Extract =
In a separate article, the Seattle Times reported that DOC investigators had concluded Anderson received special perks and privileges, including being found by investigators at a DOC computer with prisoner infraction histories. (Seattle Times, Staff Inmate Ties Alarm Some, July, 1989).
As subsequent events with WMG show, nothing came of those articles. By the time of WMG's closure in May, 1999, it was common knowledge within the prison that Anderson had Internet access and shopped on the Internet, in part, due to the fact that he bragged of doing so as well as having designed WMG's website.
Asked by the Everett Herald why WMG was closed down by the DOC, owner Jim Paton said "It was just politics dealing with the state." Given the sordid past of prison telemarketing in Washington, it appears Paton is correct.
As with most prison industries programs, WMG was generally popular with the prisoners who worked there. While a number of prisoners complained off the record that WMG had cheated them out of bonuses and a profit sharing scheme no evidence was provided to support these claims. While WMG prisoner employees were paid the minimum wage, along with productivity bonuses, their take home pay was substantially less with the state seizing up to 65% of their gross pay. Paton was popular because he would frequently bring pizza and donuts for his prisoner workers as an added incentive. He also provided financial assistance for some prisoners furthering their educations.
Interestingly, none of WMG's supporters were willing to speak on the record either. It appears that prison telemarketing is a thing of the past in Washington prisons. "It's a real difficult business to have and to justify its existence inside an adult correctional facility," Howard Yarbrough, the head of DOC's Correctional Industries, told media.
Private business ventures in Washington prisons are under increased pressure now due to a lawsuit filed by waterjet companies which challenge the constitutionality of the state leasing convict labor to private companies [PLN, Feb. 2000]. For his part, Jim Paton now offers his services as a consultant who will assist private businesses seeking to set up shop in Washington prisons.

Provided material =
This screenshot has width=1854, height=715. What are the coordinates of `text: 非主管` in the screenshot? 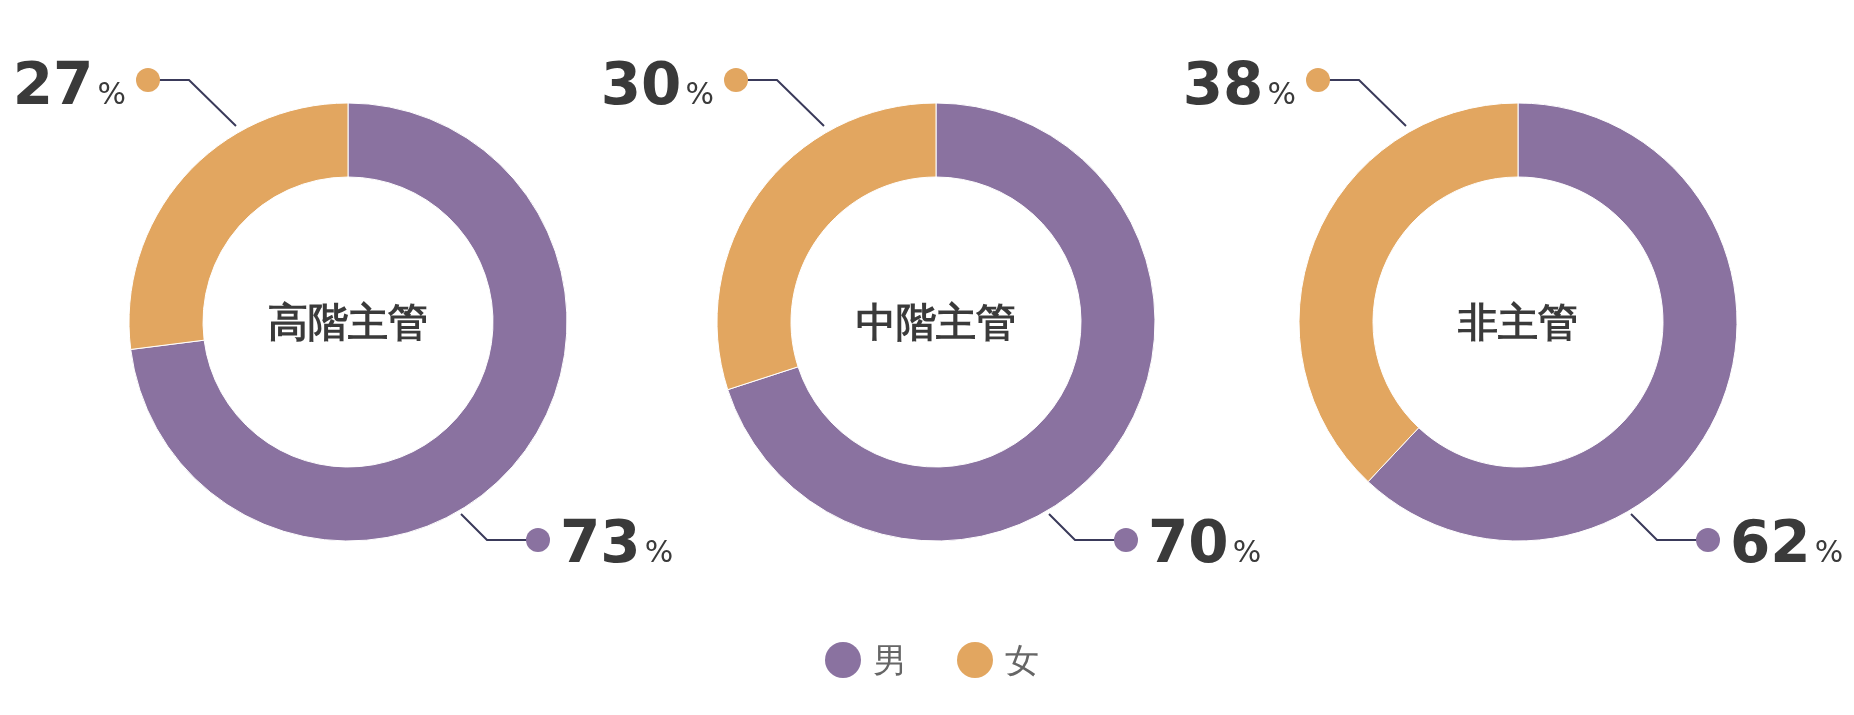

Questions to answer =
- A) In the text on Washington prison telemarketing, how much of WMG prisoner employees' gross pay could the state seize?
- B) Please rewrite the part of the prison telemarketing text that starts at the words "In a separate" and ends after "designed WMG's website.", putting "the inmate" wherever "Anderson" appears.

Answers to the exercise =
- A) Up to 65%.

- B)
In a separate article, the Seattle Times reported that DOC investigators had concluded the inmate received special perks and privileges, including being found by investigators at a DOC computer with prisoner infraction histories. (Seattle Times, Staff Inmate Ties Alarm Some, July, 1989).
As subsequent events with WMG show, nothing came of those articles. By the time of WMG's closure in May, 1999, it was common knowledge within the prison that the inmate had Internet access and shopped on the Internet, in part, due to the fact that he bragged of doing so as well as having designed WMG's website.